Поистине, нелегко быть королем в стране, которая — перекресток времен, земных путей и влияний! Уже по разнице в одеждах может понять папский легат, каковы размеры и разнородность Пршемысловой державы; благословив безмерные заботы короля, он даже поверит, что все, долженствующее в ближайшем будущем случиться на земле, вытекает, подобно некоему роднику, из-под основания Пражского града.
ЛИТВА
Наконец были устранены премногие затруднения, и король Пршемысл двинулся на восток, в далекие Литовские края. Усиливались холода, и ехать было легко. Но только приблизились к городу, что носит название Торунь, погода вдруг изменилась. Повеяли теплые ветры, дороги залило водой, кони вязли в болотах, повозки застревали. Продвигаться вперед стало очень трудно.
При королевском войске находился некий итальянец, большой искусник, умевший устно и письменно изложить все, что бы ему ни приказали. Он сочинял письма, полные милости или гнева. В речах своих постоянно ссылался на Бога, но порой казалось, что он с той же легкостью готов повиноваться дьяволу. Добро и зло держал он в одной суме. Сейчас молится — а через минуту хватает черта за хвост, лишь бы помог ему, лишь бы подсказал какое-нибудь словцо позанятнее. Гонялся за словечками, как охотничий пес, и видели его всегда не иначе, как со свитком бумаги и пером, кладущим буковку к буковке и раздумывающим, как бы что написать. Он не был знатного рода, этот итальянец, скорее из купцов — а то и просто из мелких землевладельцев, потерявших имение по легкомыслию или по грешкам; теперь он кормился при дворе Пршемысла. Король награждал его серебряными монетками и, кто знает, может, обещал ему и нечто большее. Души его король не знал, а что до внешности, то стыдиться за итальянца не приходилось: тот всегда одевался так изысканно, словно владел двадцатью сундуками и ключами от двух городов. При всем том был он изрядно изнежен. Не привык ни сидеть на коне, ни ночевать в палатке. Метели, свирепые ветры, мороз и оттепель с дождями причиняли ему великие страдания. И к Торуни итальянец прибыл весь изломанный. Болела спина, ноги одеревенели, лицо горело, в ушах стоял звон, и он еле держался в седле. Тошно становилось ему от этой бесконечной равнины, и он убегал в мечтах к прекрасным и теплым итальянским краям.
Однажды — ему как раз грезилось о прекрасной Вероне — кто-то из знатных всадников тряхнул его за плечо со словами:
— Господин Франческо, господин писец! Эй, ваше благородие Перо ди Пергамент! Король вспомнил, что вы сопровождаете его войско, и желает обменяться с вами парочкой любезных слов. Эй, приятель, проснитесь же!

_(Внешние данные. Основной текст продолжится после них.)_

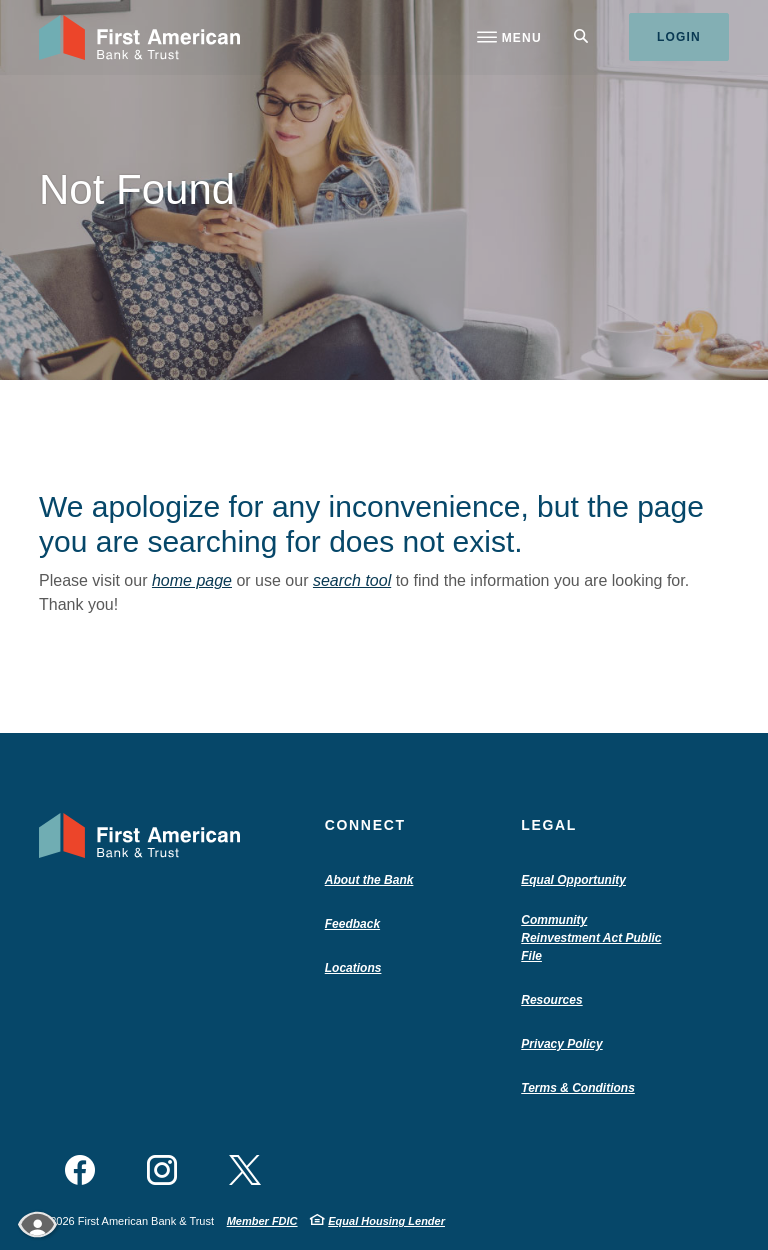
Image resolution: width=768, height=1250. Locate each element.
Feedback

Такое счастье выпадает не каждый день!
Франческо красиво присобрал в складки свой плащ, поправил кисточку на груди, подтянул ремни лат и вот уже он трусит рысцой рядом с королем. Пршемысл приветливо заговорил с ним, попросил взяться за перо и изготовить письмо, чтобы читать его литовским князьям по замкам: он указал Франческо, как начать письмо, что написать в середине и чем закончить.
Не прошло и трех часов, как письмо было готово. Франческо даже наизусть прочитал его королю, и тот подивился пылкости чувств, вложенных в текст. Похвалил Франческо, наградил, а после долго размышлял о его удивительной искусности.
К вечеру случилось так, что Франческо ввалился в лачугу, где уже расположился на ночлег какой-то литовский дворянин. Франческо страшно устал, ему хотелось спать, глаза у него просто закрывались, и он приказал слугам стащить литвина с постели с намерением самому занять это место. Дворянину это, естественно, не понравилось, вспыхнула перебранка, да такая громкая, что шум ее долетел и до слуха короля. Ах, он-то совершенно свеж! Он, поди, и не спит вовсе, и усталости не чувствует — наверное, испил какого-нибудь волшебного эликсира, дающего силу!
Итак, заслышав крики, государь пошел на голоса и увидел, как наш Франческо сражается с литовским дворянином двумя подушками и, конечно, словами, отнюдь не подобающими для королевских ушей.
Итальянец во все горло честил и самого литвина, и весь народ его, но так как был он слаб, его тощие ручонки и курицу не убили бы, а литвин был как гора, то поединок этот показался королю чрезвычайно смешным. Расхохотавшись, он сказал:
— Франческо, доблестный рыцарь, а я и не знал, что ты настолько двоедушен! Как? Твои пальцы еще в чернилах, которыми ты писал хвалу и любовь к литовским дворянам, — а теперь, вижу, сражаешься с ними, осыпая их грубой бранью!